**Text segment**
>>>

Use when starting an academic research session, planning literature review, designing experiments, or managing a multi-stage research workflow - parallel search, ground-truth verification, research knowledge base
Engineering discipline applied to academic research. The three failure modes that kill research quality: serial search (missing related work), interpretation without verification (trusting Claude's summary over the paper), and undocumented dead ends (repeating failed experiments).
Core principle: Claude is a synthesis tool, not an authority. Always verify claims against primary sources.
Do NOT skip for "quick literature checks" — unverified summaries and serial searches create compounding errors.
Before any search or experiment, write research_plan.md:
- Research question (specific, testable)
- Hypotheses (what you expect and why)
- Evaluation metrics (defined before seeing results)

<<<

**Provided data**
>>>

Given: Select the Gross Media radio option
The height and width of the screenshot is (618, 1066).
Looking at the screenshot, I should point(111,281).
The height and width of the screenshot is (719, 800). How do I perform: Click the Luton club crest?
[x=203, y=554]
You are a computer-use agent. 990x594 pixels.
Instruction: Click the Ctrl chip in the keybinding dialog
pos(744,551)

<<<
>>>

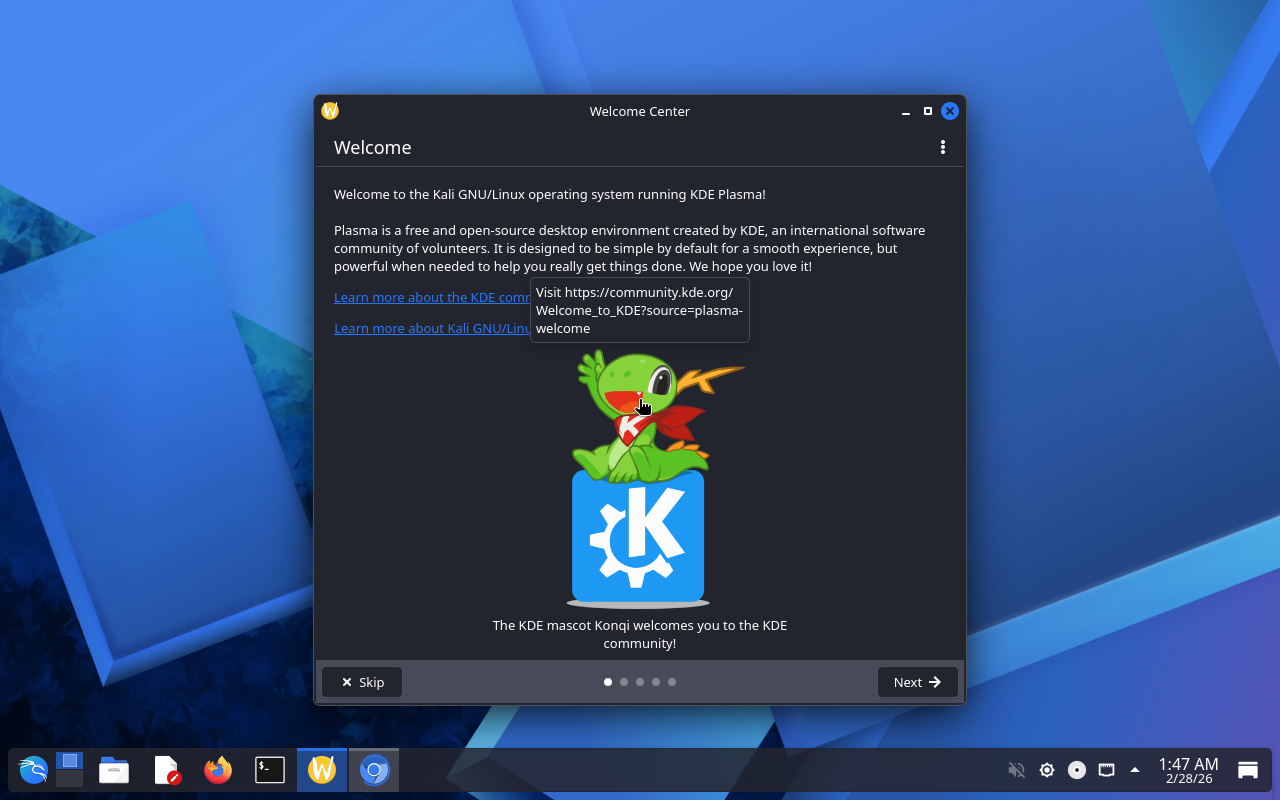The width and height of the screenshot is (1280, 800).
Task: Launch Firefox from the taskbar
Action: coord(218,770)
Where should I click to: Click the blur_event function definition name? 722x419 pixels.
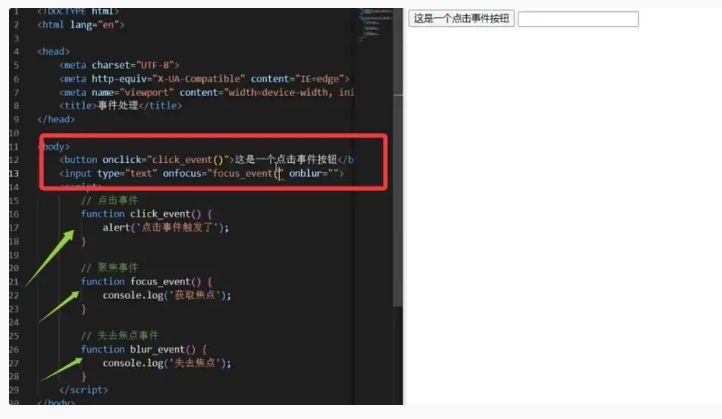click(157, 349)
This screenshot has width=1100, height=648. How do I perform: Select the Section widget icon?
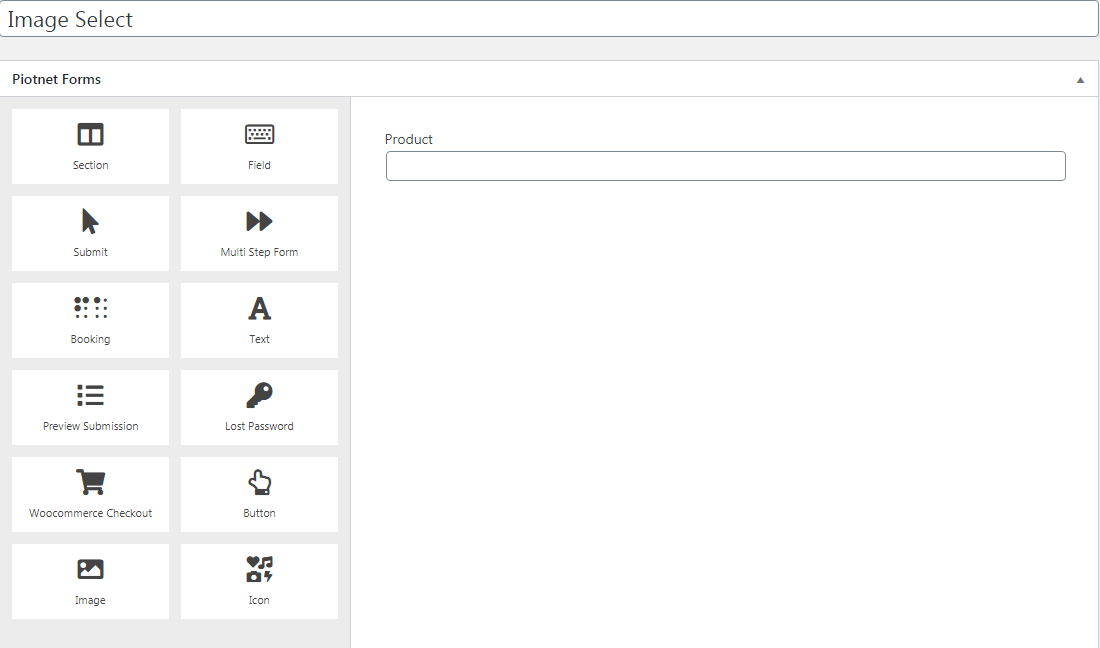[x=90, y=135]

<<<

**Tasks**
**A.** According to the research workflow text, what file must be written before any search or experiment?
**B.** Reproduce the passage of the research workflow text from "Core principle: Claude" up to and including "expect and why)".

**Solutions to the problems**
**A.** research_plan.md

**B.**
Core principle: Claude is a synthesis tool, not an authority. Always verify claims against primary sources.
Do NOT skip for "quick literature checks" — unverified summaries and serial searches create compounding errors.
Before any search or experiment, write research_plan.md:
- Research question (specific, testable)
- Hypotheses (what you expect and why)